== Instructions to follow ==
Scan the entries for the string "right" and give the number of lines that have it, nothing further.

◇ ◇ ◇ ◇ ◇ ◇ ◇

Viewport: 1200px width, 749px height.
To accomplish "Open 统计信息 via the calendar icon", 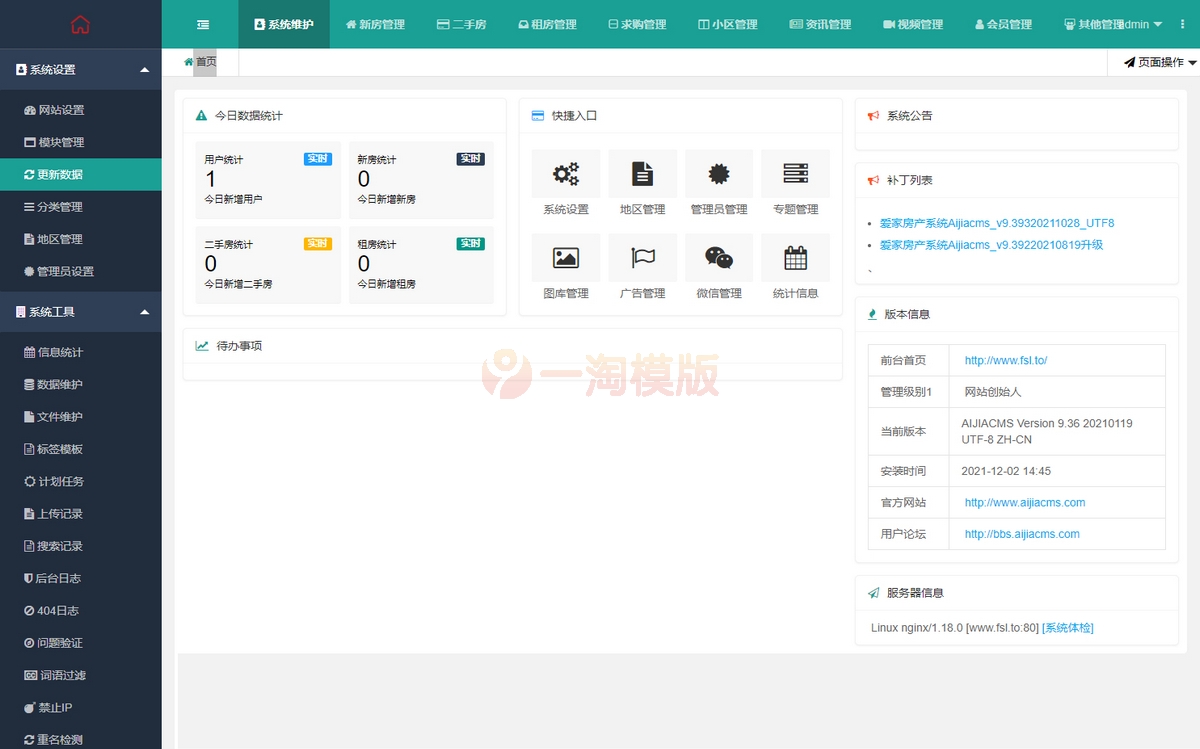I will coord(795,259).
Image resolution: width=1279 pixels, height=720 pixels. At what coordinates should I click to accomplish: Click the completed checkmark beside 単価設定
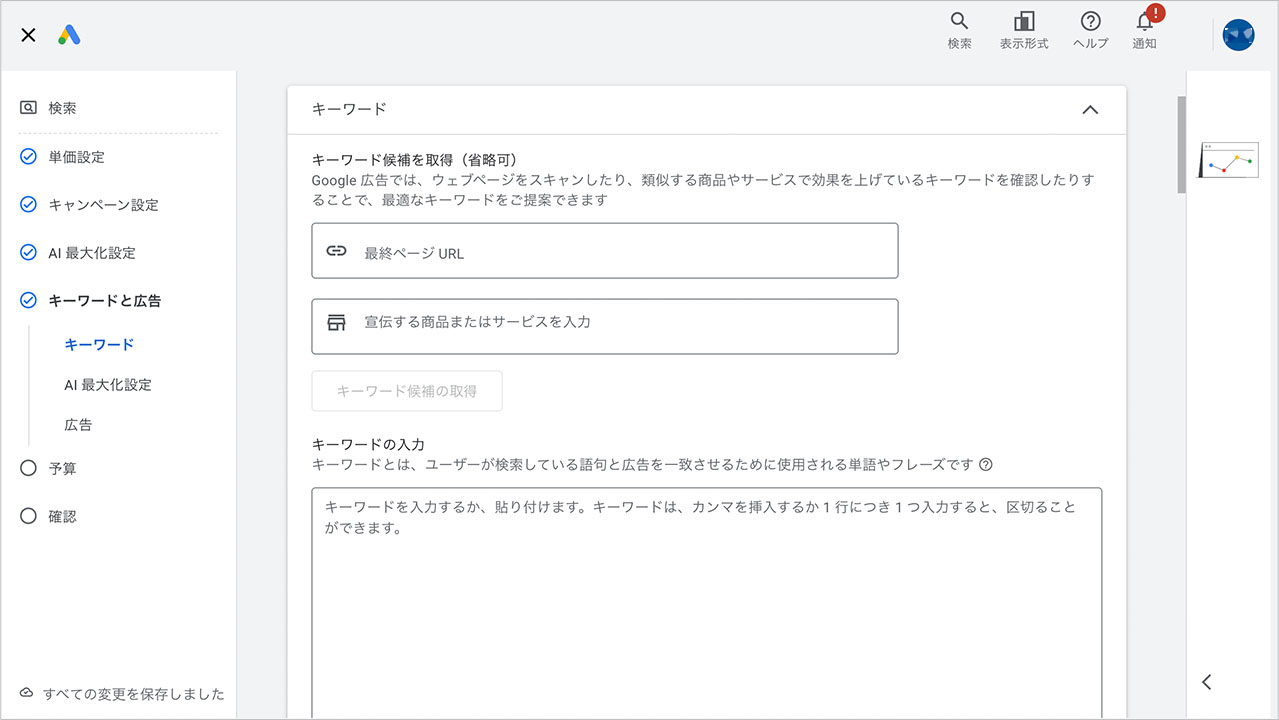pos(28,156)
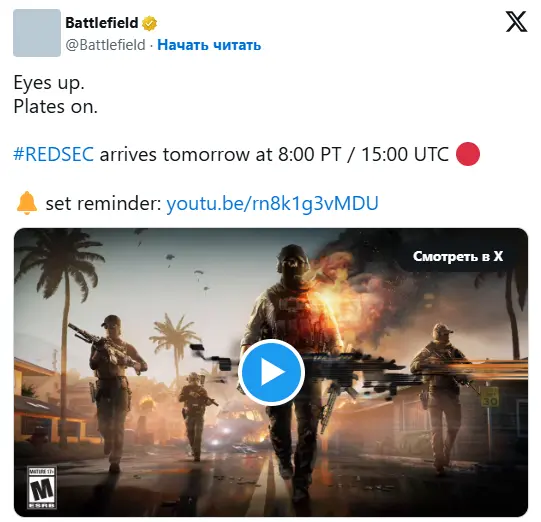Click the gold verified badge beside Battlefield
This screenshot has width=541, height=522.
coord(149,23)
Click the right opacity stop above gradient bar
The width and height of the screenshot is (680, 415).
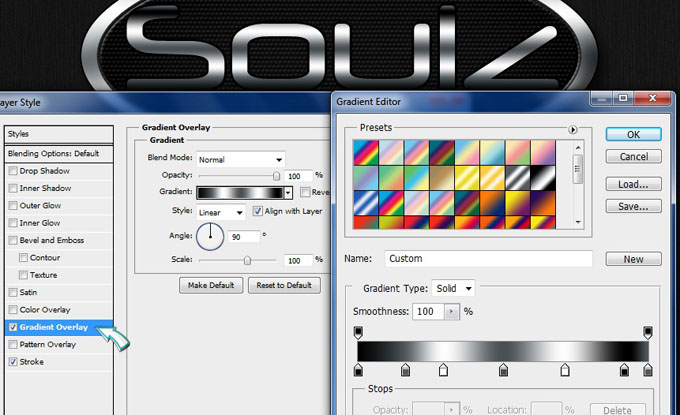click(648, 331)
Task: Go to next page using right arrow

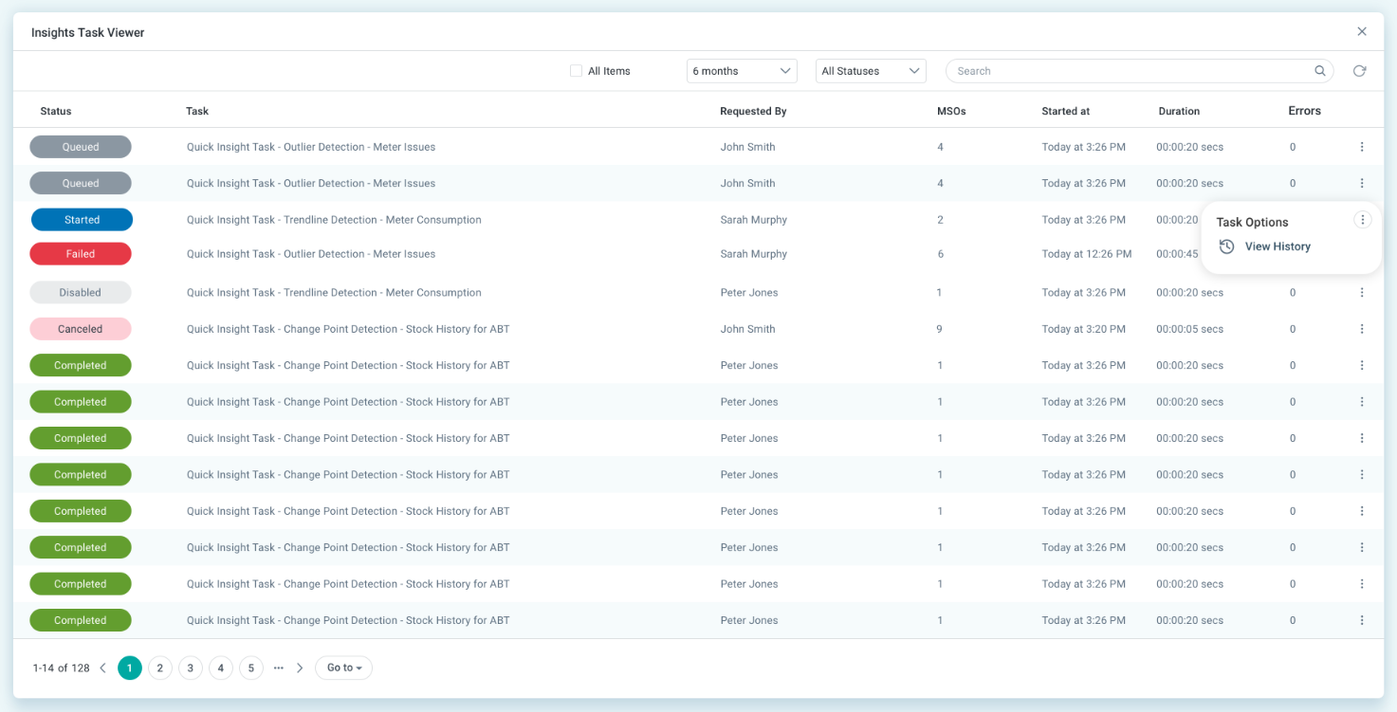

◇ ◇ ◇ ◇ ◇ ◇ ◇

== Exercise solution ==
2